Like other ants, honeypot ants each have a specific job within their colony. A queen lays eggs and workers collect food, care for young, and keep the colony clean. There’s also female honeypot ants called repletes. Replete is a term that means full, though it doesn’t only apply to food. And technically, they aren’t full. The nectar goes into a pouch in their abdomen, not their stomach. This means they don’t digest the food.

The abdomen of a replete honeypot ant swells, pushing the hard sclerites apart
Deep Look / KQED

As their storage space fills up, the hard sections of their exoskeleton (sclerites) are pushed apart. They are quite vulnerable and don’t leave the colony. Worker ants feed them by regurgitating nectar into their mouths. All the repletes have to do is hang around, literally. Scientists think that increases the air flow around their large bodies, keeping dangerous fungal infections away.

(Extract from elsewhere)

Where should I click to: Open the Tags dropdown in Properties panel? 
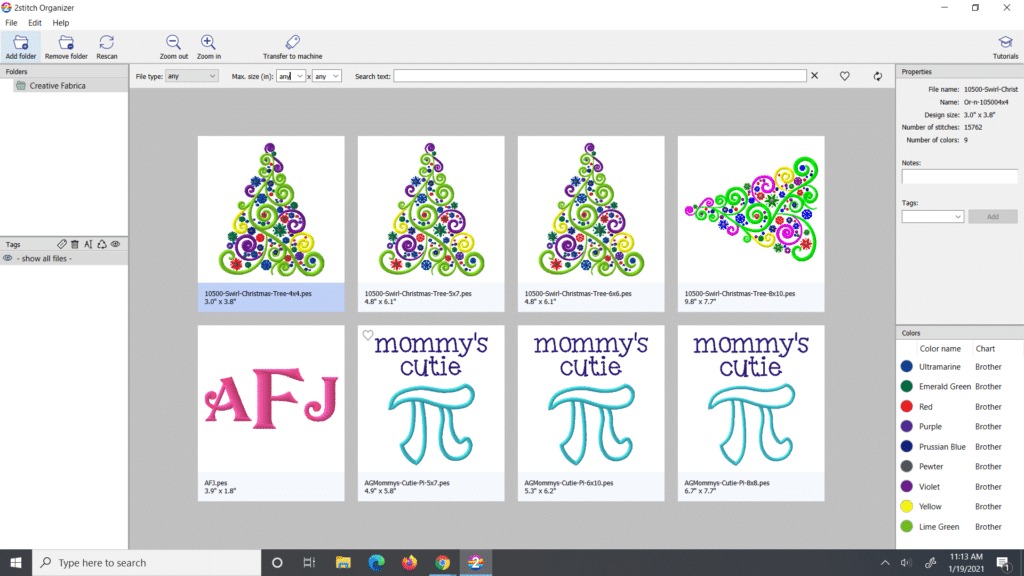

Deep Look videos come from KQED, an NPR and PBS station in San Francisco. We saw this one thanks to Boing Boing. Other wild things we’ve recently learned about ants include that they can be trained to detect cancer and that some can end up with two butts, one of which is actually a beetle.

While it’s not something this science writer will be trying anytime soon, people do eat honeypot ants. According to Gabriela Quirós, the writer and producer who ate the replete at the end of this video, it comes with a light burning sensation. This is from the formic acid the ants secrete as a defense mechanism. Clearly it’s not enough to deter connoisseurs.